(Dataset records)
::::::::::
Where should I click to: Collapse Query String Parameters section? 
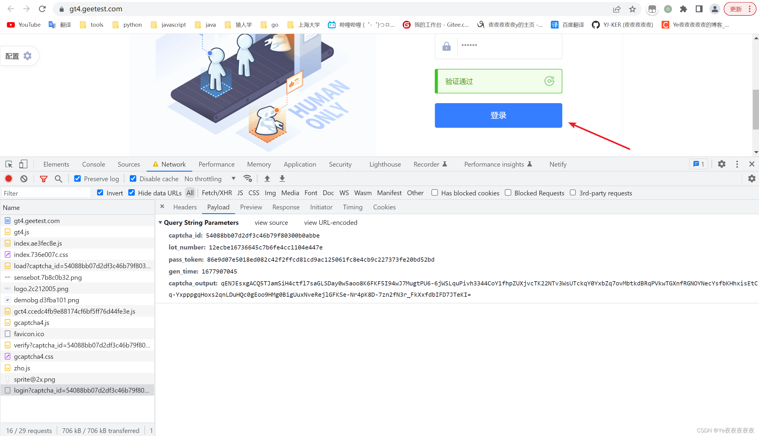click(160, 222)
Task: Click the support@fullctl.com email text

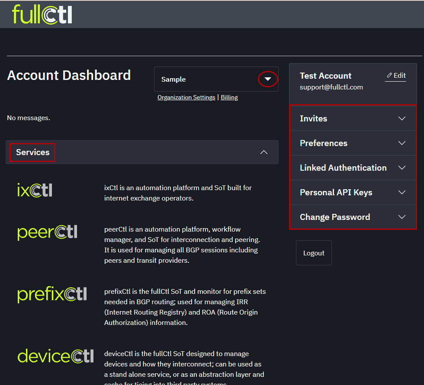Action: (331, 87)
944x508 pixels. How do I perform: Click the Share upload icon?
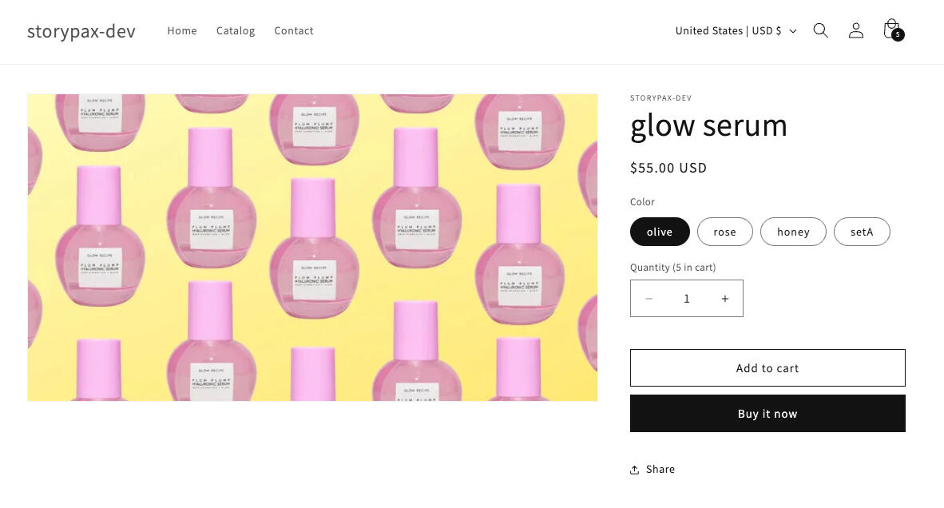(635, 470)
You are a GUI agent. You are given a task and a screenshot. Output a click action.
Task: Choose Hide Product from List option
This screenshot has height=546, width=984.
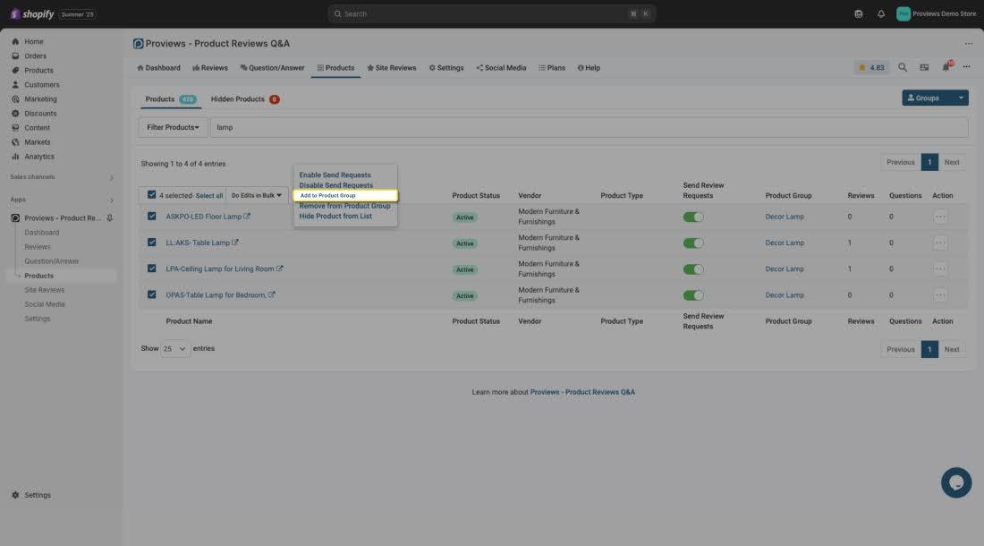335,217
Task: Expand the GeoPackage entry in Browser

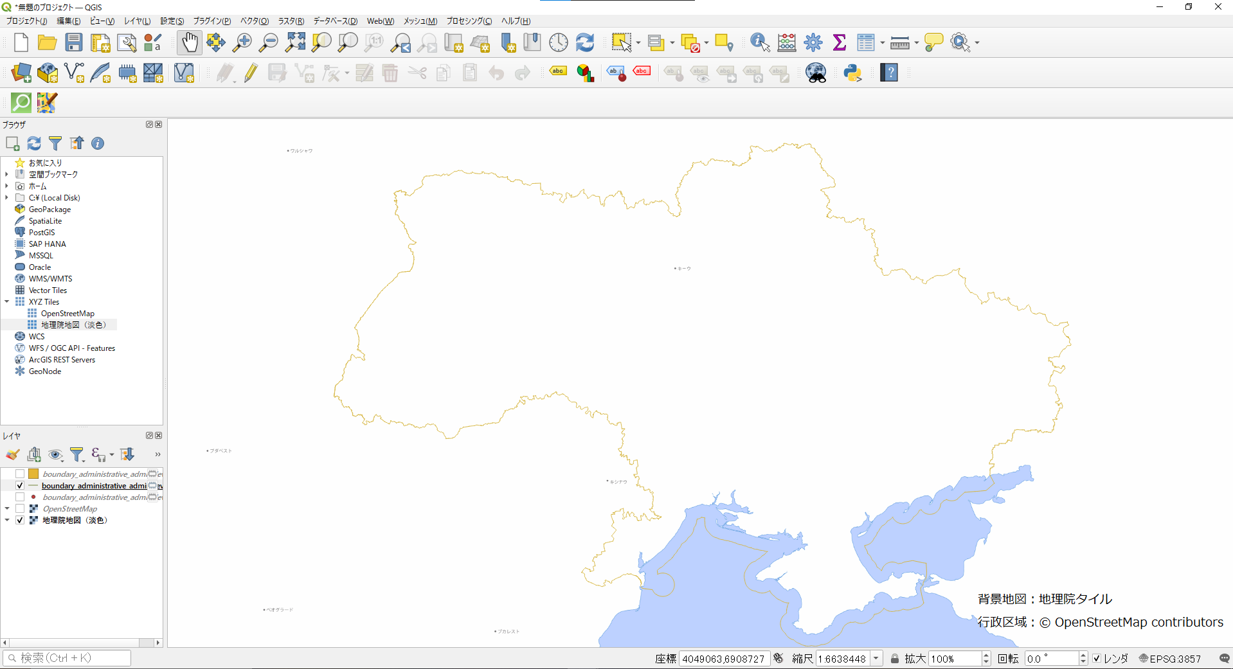Action: click(6, 209)
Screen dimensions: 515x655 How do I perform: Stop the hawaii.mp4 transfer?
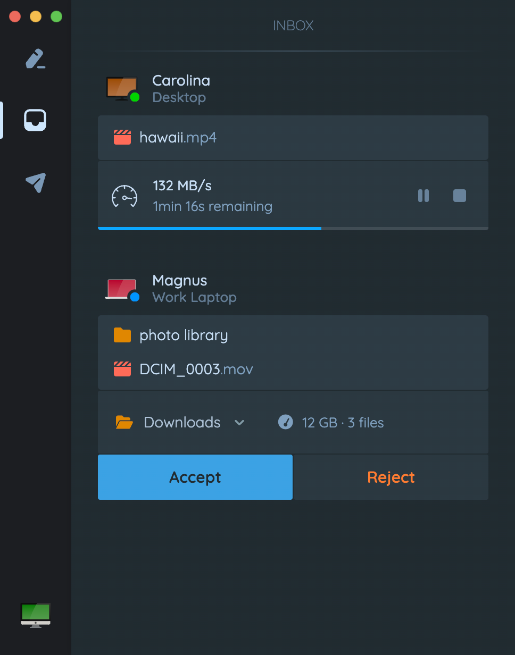(x=459, y=196)
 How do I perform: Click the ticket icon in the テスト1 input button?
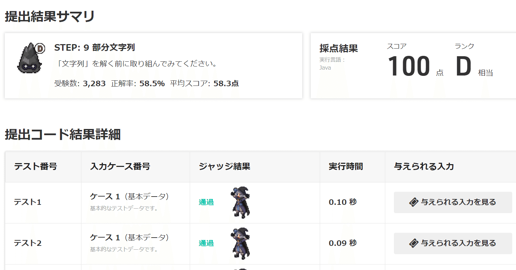414,202
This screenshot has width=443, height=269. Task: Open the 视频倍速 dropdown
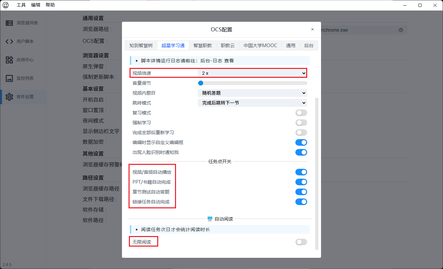[252, 73]
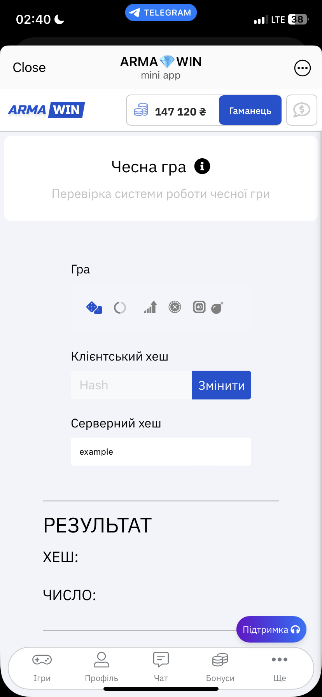
Task: Click the Серверний хеш example field
Action: pos(161,452)
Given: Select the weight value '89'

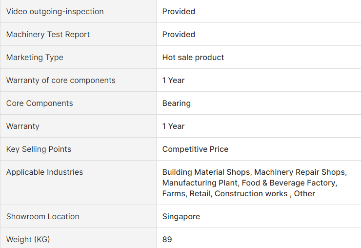Looking at the screenshot, I should coord(167,239).
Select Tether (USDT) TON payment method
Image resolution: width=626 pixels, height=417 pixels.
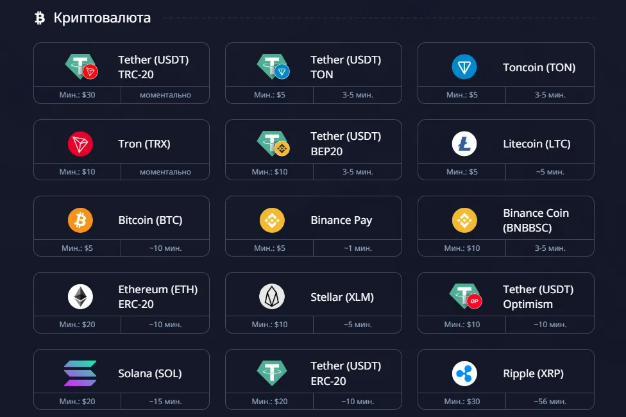(x=346, y=67)
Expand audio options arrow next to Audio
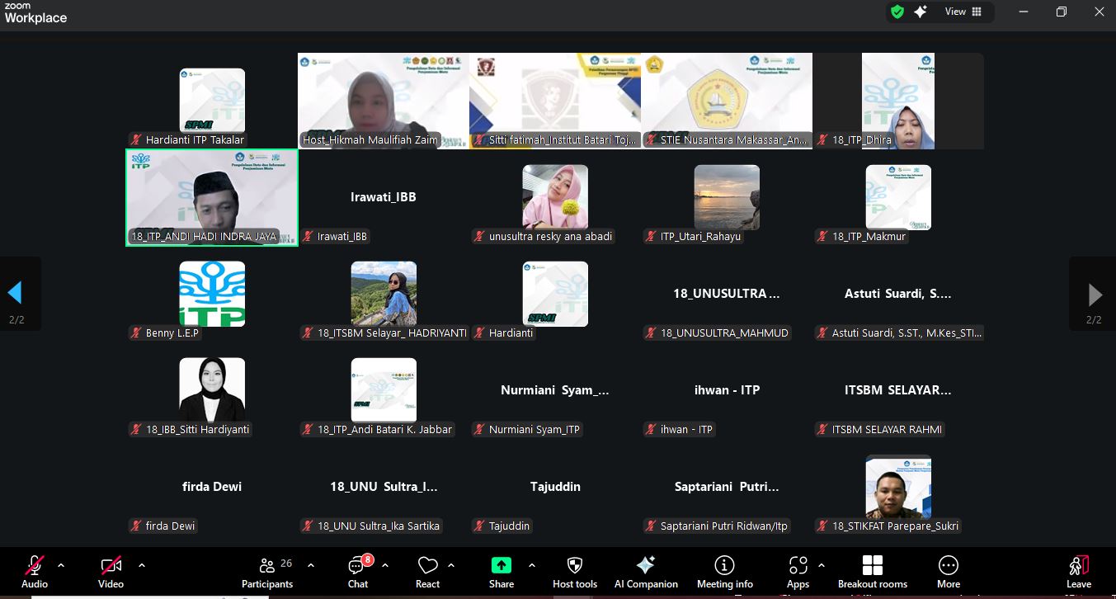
::::::::::
Rewrite the material above, replacing "How do I perform" with "How can I" and keeping everything else the same. Leave out the pictures.

● THE ANSWER:
Where should I click to: Collapse Query String Parameters section? 
click(160, 222)
Task: Click the support@fullctl.com email text

Action: (331, 87)
944x508 pixels. How can I: Click the Share upload icon?
(635, 470)
You are a GUI agent. You are given a task and a screenshot. Output a click action.
Task: Choose Hide Product from List option
This screenshot has height=546, width=984.
335,217
Task: Expand the GeoPackage entry in Browser

Action: click(6, 209)
Screen dimensions: 515x655 How can I: Stop the hawaii.mp4 transfer?
(x=459, y=196)
 How can I: Click the ticket icon in the テスト1 input button?
414,202
This screenshot has width=443, height=269. Task: Open the 视频倍速 dropdown
[252, 73]
Task: Click the Серверний хеш example field
Action: pos(161,452)
Given: Select the weight value '89'

Looking at the screenshot, I should coord(167,239).
Select Tether (USDT) TON payment method
Image resolution: width=626 pixels, height=417 pixels.
(x=346, y=67)
Expand audio options arrow next to Audio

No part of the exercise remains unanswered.